• GOAL OF THE EXERCISE: The expected answer is the complete listing, reproduced character for character.

• PROVIDED INFORMATION:

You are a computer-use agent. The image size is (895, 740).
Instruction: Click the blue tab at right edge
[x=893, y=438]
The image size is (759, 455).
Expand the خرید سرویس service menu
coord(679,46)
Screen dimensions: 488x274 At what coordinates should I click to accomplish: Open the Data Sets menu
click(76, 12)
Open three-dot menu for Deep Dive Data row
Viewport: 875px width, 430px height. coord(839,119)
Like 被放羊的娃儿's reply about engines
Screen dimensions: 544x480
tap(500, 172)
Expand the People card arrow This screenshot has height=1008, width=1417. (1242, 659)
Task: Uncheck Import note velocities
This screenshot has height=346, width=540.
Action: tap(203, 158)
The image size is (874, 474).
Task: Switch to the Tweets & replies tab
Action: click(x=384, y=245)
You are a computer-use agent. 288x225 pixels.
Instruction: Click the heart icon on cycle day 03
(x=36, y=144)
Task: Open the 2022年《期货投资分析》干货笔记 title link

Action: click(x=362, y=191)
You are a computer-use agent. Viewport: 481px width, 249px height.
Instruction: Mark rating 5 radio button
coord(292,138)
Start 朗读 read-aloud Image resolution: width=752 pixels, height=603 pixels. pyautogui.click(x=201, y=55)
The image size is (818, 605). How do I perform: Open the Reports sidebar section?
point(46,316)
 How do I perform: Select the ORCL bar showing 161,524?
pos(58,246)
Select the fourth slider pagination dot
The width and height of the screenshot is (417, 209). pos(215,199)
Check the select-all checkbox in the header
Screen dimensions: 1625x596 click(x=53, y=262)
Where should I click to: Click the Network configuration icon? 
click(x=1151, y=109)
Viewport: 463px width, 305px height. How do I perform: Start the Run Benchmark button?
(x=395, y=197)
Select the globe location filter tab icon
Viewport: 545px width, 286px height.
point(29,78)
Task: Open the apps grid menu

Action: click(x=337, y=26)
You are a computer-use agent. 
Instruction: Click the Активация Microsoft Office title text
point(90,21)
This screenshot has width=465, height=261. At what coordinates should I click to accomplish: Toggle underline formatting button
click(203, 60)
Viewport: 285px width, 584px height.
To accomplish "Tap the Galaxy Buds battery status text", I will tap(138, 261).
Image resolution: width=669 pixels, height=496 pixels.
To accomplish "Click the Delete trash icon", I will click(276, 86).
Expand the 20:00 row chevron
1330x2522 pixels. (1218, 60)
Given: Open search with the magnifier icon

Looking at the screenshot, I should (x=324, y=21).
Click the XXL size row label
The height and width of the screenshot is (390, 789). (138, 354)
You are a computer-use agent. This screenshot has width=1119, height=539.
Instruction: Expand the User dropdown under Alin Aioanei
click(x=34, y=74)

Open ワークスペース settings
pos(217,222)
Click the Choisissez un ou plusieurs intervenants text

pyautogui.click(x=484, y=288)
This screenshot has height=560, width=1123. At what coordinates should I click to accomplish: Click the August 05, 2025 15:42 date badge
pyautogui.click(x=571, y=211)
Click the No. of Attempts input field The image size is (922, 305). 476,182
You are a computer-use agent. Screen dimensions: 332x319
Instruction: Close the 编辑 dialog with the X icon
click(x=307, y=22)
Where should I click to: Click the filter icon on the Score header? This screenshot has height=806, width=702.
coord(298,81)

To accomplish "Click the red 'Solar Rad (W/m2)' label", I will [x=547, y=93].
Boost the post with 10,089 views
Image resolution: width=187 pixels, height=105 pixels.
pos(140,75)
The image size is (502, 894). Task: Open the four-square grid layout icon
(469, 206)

• ANSWER:
You are a computer-use agent. The image size is (895, 740).
Instruction: Click the blue tab at right edge
[x=893, y=438]
The image size is (759, 455).
Expand the خرید سرویس service menu
coord(679,46)
Screen dimensions: 488x274 At what coordinates should I click to accomplish: Open the Data Sets menu
click(76, 12)
Open three-dot menu for Deep Dive Data row
Viewport: 875px width, 430px height. coord(839,119)
Like 被放羊的娃儿's reply about engines
Screen dimensions: 544x480
tap(500, 172)
Expand the People card arrow This screenshot has height=1008, width=1417. (1242, 659)
Task: Uncheck Import note velocities
This screenshot has height=346, width=540.
Action: tap(203, 158)
The image size is (874, 474).
Task: Switch to the Tweets & replies tab
Action: click(x=384, y=245)
You are a computer-use agent. 288x225 pixels.
Instruction: Click the heart icon on cycle day 03
(x=36, y=144)
Task: Open the 2022年《期货投资分析》干货笔记 title link

Action: click(x=362, y=191)
You are a computer-use agent. Viewport: 481px width, 249px height.
Instruction: Mark rating 5 radio button
coord(292,138)
Start 朗读 read-aloud Image resolution: width=752 pixels, height=603 pixels. pyautogui.click(x=201, y=55)
The image size is (818, 605). How do I perform: Open the Reports sidebar section?
point(46,316)
 How do I perform: Select the ORCL bar showing 161,524?
pos(58,246)
Select the fourth slider pagination dot
The width and height of the screenshot is (417, 209). pos(215,199)
Check the select-all checkbox in the header
Screen dimensions: 1625x596 click(x=53, y=262)
Where should I click to: Click the Network configuration icon? 
click(x=1151, y=109)
Viewport: 463px width, 305px height. How do I perform: Start the Run Benchmark button?
(x=395, y=197)
Select the globe location filter tab icon
Viewport: 545px width, 286px height.
point(29,78)
Task: Open the apps grid menu

Action: click(x=337, y=26)
You are a computer-use agent. 
Instruction: Click the Активация Microsoft Office title text
point(90,21)
This screenshot has width=465, height=261. At what coordinates should I click to accomplish: Toggle underline formatting button
click(203, 60)
Viewport: 285px width, 584px height.
To accomplish "Tap the Galaxy Buds battery status text", I will tap(138, 261).
Image resolution: width=669 pixels, height=496 pixels.
To accomplish "Click the Delete trash icon", I will click(276, 86).
Expand the 20:00 row chevron
1330x2522 pixels. (1218, 60)
Given: Open search with the magnifier icon

Looking at the screenshot, I should (x=324, y=21).
Click the XXL size row label
The height and width of the screenshot is (390, 789). (138, 354)
You are a computer-use agent. This screenshot has width=1119, height=539.
Instruction: Expand the User dropdown under Alin Aioanei
click(x=34, y=74)

Open ワークスペース settings
pos(217,222)
Click the Choisissez un ou plusieurs intervenants text

pyautogui.click(x=484, y=288)
This screenshot has height=560, width=1123. At what coordinates should I click to accomplish: Click the August 05, 2025 15:42 date badge
pyautogui.click(x=571, y=211)
Click the No. of Attempts input field The image size is (922, 305). 476,182
You are a computer-use agent. Screen dimensions: 332x319
Instruction: Close the 编辑 dialog with the X icon
click(x=307, y=22)
Where should I click to: Click the filter icon on the Score header? This screenshot has height=806, width=702.
coord(298,81)

To accomplish "Click the red 'Solar Rad (W/m2)' label", I will [x=547, y=93].
Boost the post with 10,089 views
Image resolution: width=187 pixels, height=105 pixels.
pos(140,75)
The image size is (502, 894). Task: Open the four-square grid layout icon
(469, 206)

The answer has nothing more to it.